Preconception considerations
In individuals with known HIV infection, preconception consultation with an ObGyn or maternal-fetal medicine (MFM) specialist should be recommended prior to conception.22 Preconception recommendations include addressing optimization of maternal medical comorbidities, addressing routine health screening and vaccinations, performing sexually transmitted infection screening, and optimizing HIV disease status.3,22,23
With the assistance of adult medicine and infectious disease clinicians, a cART regimen that is sufficient to reliably maintain viral suppression (that is, viral load < 50 copies/mL on 2 separate occasions at least 3 months apart) and is safe for use in pregnancy should be established.3 In serodiscordant couples, recommended mechanisms to prevent HIV transmission during conception include sustained viral suppression in the HIV-positive partner, PrEP use in the HIV-negative partner, and timing of unprotected intercourse during peak fertility only.3
Antepartum care
The initial prenatal visit
Women who have no prior screening for HIV or prior negative HIV results should undergo HIV screening at the first prenatal visit.3 Screening should be performed in accordance with the “opt out method.”6 Using this method, a woman without a known diagnosis of HIV infection is told that she will undergo HIV screening as a component of routine prenatal care unless she decides that she does not want this test performed.6,24,25 At the time of screening, all pregnant women should be provided with comprehensive information regarding HIV screening, HIV screening results, and the implications of HIV infection on pregnancy.26
In the pregnant patient with confirmed HIV infection, all preconception considerations should be addressed. If not already in place, referrals to appropriate providers (infectious disease specialist, ObGyn, MFM specialist) and ancillary support staff (social services, behavioral health support) should be arranged. All efforts should be implemented to optimize additional medical comorbidities. TABLE 3 lists additional prenatal testing requirements.22
Antiretroviral therapy should be assessed for safety and efficacy in pregnancy and should comply with the CDC recommendations for cART in pregnancy.3 Patients with a T-lymphocyte cell count of less than 200 cells/mm3 and/or a viral load greater than 50 copies/mL despite adherent cART use should be referred to an infectious disease specialist to determine the need for alternative cART and/or the need for chemoprophylaxis against opportunistic infections.23
First and second trimester
Antiretroviral adherence and barriers to adherence should be addressed at every prenatal visit.
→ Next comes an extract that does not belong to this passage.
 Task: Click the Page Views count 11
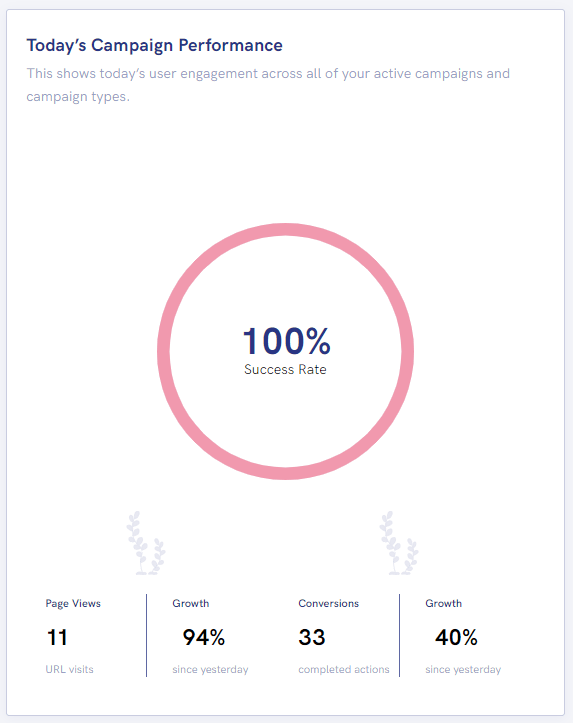pos(58,637)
If the patient is started on antiretroviral therapy in pregnancy or is switched to an alternative cART regimen, viral load assessment should be performed 2 to 4 weeks after the start or change in cART and then repeated monthly until undetectable levels are achieved.3,26 If an undetectable viral load cannot be obtained, cART adherence should be thoroughly evaluated, and the patient should be referred to an infectious disease or HIV treatment specialist.26
If the initial prenatal testing indicates an undetectable viral load, repeat viral load assessment can be performed every 3 months throughout the pregnancy.3 If initial prenatal testing indicates an undetectable HIV viral load and the T-lymphocyte count is greater than 200 cells/mm3, repeat viral load testing can be performed every 6 months to ensure stability.3
Early screening for gestational diabetes should be performed in patients receiving protease inhibitors because these agents may interfere with carbohydrate tolerance.22,26
Continue to: Third trimester...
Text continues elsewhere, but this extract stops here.